# Start of Selected excerpt

Although the original class action petition is not contained in the record before us, defendant submitted the Final Order and Judgment issued in that litigation on May 17, 2001. In that judgment, the court stated that plaintiffs' petition contends that Lincoln Life engaged in misleading and improper life insurance sales and administrative practices in several enumerated respects. The judgment further stated that plaintiffs expressly agree to a Release and Waiver, which provided in part as follows:

Plaintiff and each Class Member hereby expressly agree that they, and each of them, shall release and forever discharge the Releasees from any and all claims and causes of action — known or unknown — that were or could have been asserted in the Action or otherwise with respect to any Policy. As part of this Release, Plaintiff and each Class Member agree that they release, acquit and forever discharge Releasees from, and shall not now or hereinafter institute, maintain or assert against the Releasees, either directly or indirectly, derivatively, on their own behalf, on behalf of the Class, or any other person or entity, any and all causes of action, claims, damages, award, equitable, legal and/or administrative relief, interest, demands or rights . . .

The Final Order and Judgment also contained a Permanent Injunction, which provided in part:

All Class Members who have not been timely excluded from the Class with respect to a Policy are hereby permanently barred and enjoined from (i) filing, commencing, prosecuting, maintaining, intervening in, participating, . . . or receiving any benefits or other relief from, any other claim, lawsuit, arbitration, or administrative, regulatory or other proceeding or order in any jurisdiction based on, arising out of, or relating to the claims and causes of action, or the facts and circumstances relating thereto, in this Action and/or the Released Transactions as to that Policy, . . . .

The Released Transactions referred to in the injunction were listed in Section B of the document. Further, Section B(3) provides the exceptions to the Release and Waiver, and states in part as follows:

Nothing in this Release shall be deemed to alter: (a) a Class Member's contractual rights under a Policy (except to the extent such rights are altered or affected under the Amended Settlement Agreement) to make a claim for benefits that will become payable in the future pursuant to the express terms of a Policy issued by Lincoln Life, or (g) a Class Member's right to assert any claim which arises from facts and circumstances occurring in their entirety after the Court signs the Final Order and Judgment; provided, however, that this provision shall not entitle a Class Member to assert claims which relate to the allegations contained in the Action or to the matters described in Section B.

# End of Selected excerpt

▶ Problem details
Pick up the court opinion on the Lincoln Life class action settlement right after its final sentence and keep writing.

# Start of Information provided

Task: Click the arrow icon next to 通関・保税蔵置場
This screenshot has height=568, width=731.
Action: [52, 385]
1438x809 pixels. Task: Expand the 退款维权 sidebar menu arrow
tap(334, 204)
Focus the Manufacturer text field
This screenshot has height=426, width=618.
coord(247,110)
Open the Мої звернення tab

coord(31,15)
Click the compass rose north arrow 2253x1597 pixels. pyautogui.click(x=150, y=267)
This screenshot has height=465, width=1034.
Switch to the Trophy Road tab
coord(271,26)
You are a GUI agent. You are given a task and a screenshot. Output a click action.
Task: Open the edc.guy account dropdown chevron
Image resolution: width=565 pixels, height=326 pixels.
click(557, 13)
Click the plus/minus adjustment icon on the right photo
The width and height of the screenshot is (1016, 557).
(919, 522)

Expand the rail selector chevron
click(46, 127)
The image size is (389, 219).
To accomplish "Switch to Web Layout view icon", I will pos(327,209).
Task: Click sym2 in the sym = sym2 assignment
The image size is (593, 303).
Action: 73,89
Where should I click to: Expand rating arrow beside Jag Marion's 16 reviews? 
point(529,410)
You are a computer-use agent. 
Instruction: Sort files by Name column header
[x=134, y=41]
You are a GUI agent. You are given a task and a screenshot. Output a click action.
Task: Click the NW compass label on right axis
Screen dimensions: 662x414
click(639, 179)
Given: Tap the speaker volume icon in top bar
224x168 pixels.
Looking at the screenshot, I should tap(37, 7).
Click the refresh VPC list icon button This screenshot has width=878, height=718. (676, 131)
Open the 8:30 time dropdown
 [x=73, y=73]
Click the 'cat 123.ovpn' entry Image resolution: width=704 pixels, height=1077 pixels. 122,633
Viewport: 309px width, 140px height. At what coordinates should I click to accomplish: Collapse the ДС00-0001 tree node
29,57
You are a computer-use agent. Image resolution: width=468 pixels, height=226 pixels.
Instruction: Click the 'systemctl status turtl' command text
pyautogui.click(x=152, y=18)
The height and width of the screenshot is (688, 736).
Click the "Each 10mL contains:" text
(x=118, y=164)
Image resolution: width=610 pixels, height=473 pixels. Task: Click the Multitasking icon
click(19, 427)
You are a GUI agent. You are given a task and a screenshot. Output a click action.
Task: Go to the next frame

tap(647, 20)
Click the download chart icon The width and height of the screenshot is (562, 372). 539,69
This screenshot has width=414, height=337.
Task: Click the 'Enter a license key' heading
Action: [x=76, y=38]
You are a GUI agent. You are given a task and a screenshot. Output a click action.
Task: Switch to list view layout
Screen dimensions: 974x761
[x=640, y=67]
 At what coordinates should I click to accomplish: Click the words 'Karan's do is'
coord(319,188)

# End of Information provided

▶ Expected answer
In support of its exception of res judicata, Lincoln Life contends that plaintiffs' allegations in the Florida complaint implicate the claims and causes of action asserted in the class action. As such, defendant argues that the allegations are barred by the Release and Waiver since all such allegations were before the court in the class action, and are based on, arise out of, and relate to the matters of the class action. With regard to the exception contained in Section B(3), Lincoln Life contends that it is inapplicable as plaintiffs' claims asserted in the Florida case did not arise from facts and circumstances occurring in their entirety after May 17, 2001, the date of the judgment. Rather, defendant contends that plaintiffs rely on facts and circumstances that arose when the policy was converted in 1986.

In their Amended Complaint filed in the federal court in Florida, plaintiffs address this issue and averred as follows:

The issues raised in this Amended Complaint are distinguished and entirely different from those raised in the class Action petition. The instant action is based upon allegations that Defendant failed to effectuate the waiver of premium based on disability, to which Plaintiff Raven was entitled; wrongfully caused the insurance policy to lapse; failed to provide proper, effective and timely notice to Plaintiffs before causing the policy to be lapsed; and misrepresented the cash value of the policy to Plaintiff L. Raven — each issue being an independent cause of action which arose some time on or after June 9, 2002, and clearly after the May 17, 2001 cut-off date provide in the Class Action Final Judgment and Order.

The aforesaid new issues, upon which this action is based, were not raised in, could not have been raised at the time, were not covered by the Class Action litigation, and were specifically excluded from the Release and Waiver which was incorporated in the Final Judgment and Order.

Our review of the evidence contained in the record fails to support the trial court's determination that the issues asserted in the amended complaint were barred by the Final Order in the class action. Although the trial court determined that the claims asserted in the amended complaint were "based on, arising out of, or relating to' the claims released by the settlement," we fail to find this to be the case.

By the allegations in the Amended Complaint, plaintiffs state that the federal action arose after the Final Order was issued when they learned their policy had lapsed due to nonpayment of premiums. Further, although defendant argues that some of the facts and circumstances of the federal action arose prior to the issuance of the Final Order, we fail to find that the claims asserted are therefore barred by the terms of the Release and Waiver. In fact, we find that the only apparent relationship between the present claims and the claims which were settled and released in 2001 are that they arose out of the subject policy. We conclude therefore that plaintiffs' claims as asserted in their Amended Complaint in the federal court in Florida are not altered by the Release contained in the Final Order and Judgment, and are therefore not barred by the doctrine of res judicata.

For the reasons stated herein, we find that the claims raised by plaintiffs in their Amended Complaint are not barred in whole or in part by the Class Action Settlement and the Release and Waiver as set forth in the Final Order and Judgment entered by the 24th Judicial District Court on May 17, 2001. Although we find no basis for the continuation of the stay order imposed by the federal court in Florida on February 28, 2008, nothing in this opinion shall be construed as a commentary on the merits of plaintiffs' action in that court. The only matter within our jurisdiction is the judgment of the trial court on defendant's exception, and all further matters should be addressed in the United States District Court for the Southern District of Florida.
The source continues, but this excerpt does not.